Announcement: Indexed Search Engine 0.1.2 Available

lanceball · January 3, 2006, 9:46pm

Hello all.

Apologies… I was a little too eager in my earlier annoucement about
the Indexed Search Engine for Rails apps. The DB migration file
contained an error that had to be worked around. I’ve fixed that,
added more (and clearer) documentation, and a sample application. You
can find most everything you want to know about Indexed Search Engine
here:

http://langwell-ball.com/indexed-search/

Indexed Search is a simple, pluggable engine for rails applications
which can be used to enable full text indexed searches within an
application. Searchable data is parsed, stemmed using the Porter
stemmer, and added to a fully indexed table. This allows you to index
things like “he runs fast” which will be returned from a search for
“running”.

This message has been cross-posted to the Engine Developers, Engine
Users, and Rails mailing lists.

Best
Lance B.

lanceball · January 3, 2006, 10:19pm

On 04/01/2006, at 7:45 AM, Lance B. wrote:

http://langwell-ball.com/indexed-search/

Indexed Search is a simple, pluggable engine for rails applications
which can be used to enable full text indexed searches within an
application. Searchable data is parsed, stemmed using the Porter
stemmer, and added to a fully indexed table. This allows you to index
things like “he runs fast” which will be returned from a search for
“running”.

I see in the API docs it says to make the index calls from the
controller. Would it not be better to do it from an ActiveRecord
Observer?

– tim

lanceball · January 3, 2006, 10:22pm

How does it compare to ferret ? Just from the README it seems to be much
easier to setup and to use than ferret, but not as fast. If anybody has
experience with both, would be interesting to hear.

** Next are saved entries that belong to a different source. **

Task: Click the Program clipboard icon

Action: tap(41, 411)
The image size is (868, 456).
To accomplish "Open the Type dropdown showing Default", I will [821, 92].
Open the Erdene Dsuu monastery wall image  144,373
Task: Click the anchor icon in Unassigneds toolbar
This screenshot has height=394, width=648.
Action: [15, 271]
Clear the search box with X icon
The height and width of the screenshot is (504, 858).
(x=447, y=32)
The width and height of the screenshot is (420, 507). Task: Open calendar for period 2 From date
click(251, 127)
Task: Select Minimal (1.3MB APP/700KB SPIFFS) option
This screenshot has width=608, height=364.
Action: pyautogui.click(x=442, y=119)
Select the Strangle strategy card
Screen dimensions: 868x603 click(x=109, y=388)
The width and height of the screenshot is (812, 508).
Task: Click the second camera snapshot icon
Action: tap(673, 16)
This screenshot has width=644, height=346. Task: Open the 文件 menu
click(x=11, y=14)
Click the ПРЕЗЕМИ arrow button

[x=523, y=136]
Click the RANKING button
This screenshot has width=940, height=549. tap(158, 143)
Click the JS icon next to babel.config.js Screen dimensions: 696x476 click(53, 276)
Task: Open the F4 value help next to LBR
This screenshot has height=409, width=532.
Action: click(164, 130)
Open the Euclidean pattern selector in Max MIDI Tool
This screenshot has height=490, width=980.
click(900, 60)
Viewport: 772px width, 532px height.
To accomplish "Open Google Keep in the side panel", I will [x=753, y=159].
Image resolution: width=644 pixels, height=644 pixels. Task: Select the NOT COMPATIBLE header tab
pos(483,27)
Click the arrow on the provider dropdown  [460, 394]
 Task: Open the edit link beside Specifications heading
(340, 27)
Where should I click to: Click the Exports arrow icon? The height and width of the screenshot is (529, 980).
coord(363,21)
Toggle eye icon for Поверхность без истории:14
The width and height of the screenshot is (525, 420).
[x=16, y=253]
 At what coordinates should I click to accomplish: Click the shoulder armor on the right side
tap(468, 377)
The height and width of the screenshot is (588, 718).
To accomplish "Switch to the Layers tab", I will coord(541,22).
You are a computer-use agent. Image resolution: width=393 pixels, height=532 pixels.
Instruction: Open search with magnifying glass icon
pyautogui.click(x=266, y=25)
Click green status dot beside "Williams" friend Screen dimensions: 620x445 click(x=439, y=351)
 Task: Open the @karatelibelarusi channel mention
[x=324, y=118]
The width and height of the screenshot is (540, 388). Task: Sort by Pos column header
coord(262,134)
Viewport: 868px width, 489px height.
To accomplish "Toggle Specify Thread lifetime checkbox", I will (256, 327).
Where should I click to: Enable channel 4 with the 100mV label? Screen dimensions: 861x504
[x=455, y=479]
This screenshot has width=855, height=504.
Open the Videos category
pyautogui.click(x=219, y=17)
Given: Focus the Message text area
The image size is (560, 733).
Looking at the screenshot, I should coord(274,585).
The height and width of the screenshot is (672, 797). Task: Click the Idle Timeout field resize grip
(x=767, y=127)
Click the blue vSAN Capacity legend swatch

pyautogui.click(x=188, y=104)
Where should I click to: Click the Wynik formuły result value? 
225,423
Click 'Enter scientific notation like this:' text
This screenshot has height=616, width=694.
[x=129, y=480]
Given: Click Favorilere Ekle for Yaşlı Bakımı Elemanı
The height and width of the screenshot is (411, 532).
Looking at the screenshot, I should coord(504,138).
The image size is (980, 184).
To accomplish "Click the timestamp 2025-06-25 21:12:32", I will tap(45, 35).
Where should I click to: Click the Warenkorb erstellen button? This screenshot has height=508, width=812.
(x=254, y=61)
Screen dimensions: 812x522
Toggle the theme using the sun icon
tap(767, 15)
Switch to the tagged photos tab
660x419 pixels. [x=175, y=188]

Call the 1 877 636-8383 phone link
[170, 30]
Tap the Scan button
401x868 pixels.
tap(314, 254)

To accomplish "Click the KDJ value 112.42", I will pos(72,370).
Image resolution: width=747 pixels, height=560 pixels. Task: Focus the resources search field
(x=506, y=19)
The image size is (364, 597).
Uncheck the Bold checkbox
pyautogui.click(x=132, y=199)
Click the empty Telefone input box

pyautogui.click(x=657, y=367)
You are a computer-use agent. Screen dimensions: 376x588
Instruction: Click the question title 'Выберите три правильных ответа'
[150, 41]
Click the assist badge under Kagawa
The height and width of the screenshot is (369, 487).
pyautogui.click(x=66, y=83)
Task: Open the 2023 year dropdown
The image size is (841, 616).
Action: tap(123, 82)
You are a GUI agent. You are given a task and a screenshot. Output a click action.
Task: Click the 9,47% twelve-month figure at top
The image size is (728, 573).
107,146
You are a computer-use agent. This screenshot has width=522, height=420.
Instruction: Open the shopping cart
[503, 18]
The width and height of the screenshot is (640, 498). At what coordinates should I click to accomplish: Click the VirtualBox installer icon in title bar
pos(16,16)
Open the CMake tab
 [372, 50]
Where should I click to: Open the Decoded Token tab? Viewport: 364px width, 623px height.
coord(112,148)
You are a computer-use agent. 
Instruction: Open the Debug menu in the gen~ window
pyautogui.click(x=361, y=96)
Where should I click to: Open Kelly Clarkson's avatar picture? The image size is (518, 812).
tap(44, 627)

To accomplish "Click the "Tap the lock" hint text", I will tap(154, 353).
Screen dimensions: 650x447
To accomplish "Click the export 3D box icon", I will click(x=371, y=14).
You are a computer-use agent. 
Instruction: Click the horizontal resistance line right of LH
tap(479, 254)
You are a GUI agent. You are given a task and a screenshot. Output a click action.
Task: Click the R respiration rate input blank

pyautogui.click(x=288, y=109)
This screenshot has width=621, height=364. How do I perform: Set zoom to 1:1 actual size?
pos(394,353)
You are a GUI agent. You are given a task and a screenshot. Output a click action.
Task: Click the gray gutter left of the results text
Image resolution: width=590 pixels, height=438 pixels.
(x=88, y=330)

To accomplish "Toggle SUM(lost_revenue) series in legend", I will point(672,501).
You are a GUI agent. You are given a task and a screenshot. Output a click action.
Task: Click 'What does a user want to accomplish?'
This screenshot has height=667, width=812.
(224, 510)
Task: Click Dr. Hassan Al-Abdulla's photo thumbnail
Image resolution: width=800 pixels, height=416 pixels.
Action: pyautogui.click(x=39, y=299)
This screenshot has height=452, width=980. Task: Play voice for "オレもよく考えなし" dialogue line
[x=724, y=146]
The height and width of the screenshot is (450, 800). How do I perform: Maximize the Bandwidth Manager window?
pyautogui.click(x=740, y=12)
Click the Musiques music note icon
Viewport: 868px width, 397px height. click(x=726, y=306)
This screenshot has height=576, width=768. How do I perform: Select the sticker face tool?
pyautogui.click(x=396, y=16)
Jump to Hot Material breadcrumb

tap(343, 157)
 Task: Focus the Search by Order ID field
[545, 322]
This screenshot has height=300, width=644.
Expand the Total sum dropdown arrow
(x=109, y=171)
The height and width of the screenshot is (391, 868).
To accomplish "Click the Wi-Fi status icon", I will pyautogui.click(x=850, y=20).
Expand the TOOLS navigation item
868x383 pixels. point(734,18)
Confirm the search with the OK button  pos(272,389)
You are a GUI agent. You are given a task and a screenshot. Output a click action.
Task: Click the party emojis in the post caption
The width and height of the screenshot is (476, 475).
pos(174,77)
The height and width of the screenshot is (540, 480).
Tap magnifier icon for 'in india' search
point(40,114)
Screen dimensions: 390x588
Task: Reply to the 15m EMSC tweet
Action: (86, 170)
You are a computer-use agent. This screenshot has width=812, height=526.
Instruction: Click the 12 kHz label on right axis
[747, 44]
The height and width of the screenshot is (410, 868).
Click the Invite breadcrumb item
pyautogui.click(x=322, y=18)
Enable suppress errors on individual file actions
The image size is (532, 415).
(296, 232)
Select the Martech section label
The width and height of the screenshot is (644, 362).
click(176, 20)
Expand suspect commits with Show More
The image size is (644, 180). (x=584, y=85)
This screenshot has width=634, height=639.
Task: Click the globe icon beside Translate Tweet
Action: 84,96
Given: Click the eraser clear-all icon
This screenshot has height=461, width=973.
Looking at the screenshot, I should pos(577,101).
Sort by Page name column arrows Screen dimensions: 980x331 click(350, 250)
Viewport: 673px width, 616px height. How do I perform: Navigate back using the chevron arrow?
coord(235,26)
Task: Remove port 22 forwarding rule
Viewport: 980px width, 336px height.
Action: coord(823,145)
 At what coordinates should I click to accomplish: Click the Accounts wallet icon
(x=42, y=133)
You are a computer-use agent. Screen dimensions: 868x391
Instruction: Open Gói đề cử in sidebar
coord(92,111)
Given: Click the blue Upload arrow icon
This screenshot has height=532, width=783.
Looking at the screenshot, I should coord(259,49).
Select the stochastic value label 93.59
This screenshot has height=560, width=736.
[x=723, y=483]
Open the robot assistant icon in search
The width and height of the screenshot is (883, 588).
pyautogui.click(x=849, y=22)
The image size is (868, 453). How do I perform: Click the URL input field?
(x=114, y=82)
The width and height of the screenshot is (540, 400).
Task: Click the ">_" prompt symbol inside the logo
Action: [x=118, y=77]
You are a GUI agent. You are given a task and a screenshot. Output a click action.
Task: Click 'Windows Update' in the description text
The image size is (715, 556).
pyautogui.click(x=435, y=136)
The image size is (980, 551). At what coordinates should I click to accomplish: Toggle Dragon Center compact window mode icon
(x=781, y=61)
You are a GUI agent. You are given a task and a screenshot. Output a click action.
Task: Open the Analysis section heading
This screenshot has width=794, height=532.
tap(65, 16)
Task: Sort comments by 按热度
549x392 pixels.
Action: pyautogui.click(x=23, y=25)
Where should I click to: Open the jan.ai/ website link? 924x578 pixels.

lanceball · January 3, 2006, 10:34pm

On 1/3/06, Tim L. [email protected] wrote:

I see in the API docs it says to make the index calls from the
controller. Would it not be better to do it from an ActiveRecord
Observer?

Hi Tim

Good question. I thought about that - and in fact, in my first pass
at this it’s what I did. The problem I have with that approach is
that you then have to have knowledge of URIs in the ActiveRecord
classes, and that seemed to break the MVC paradigm.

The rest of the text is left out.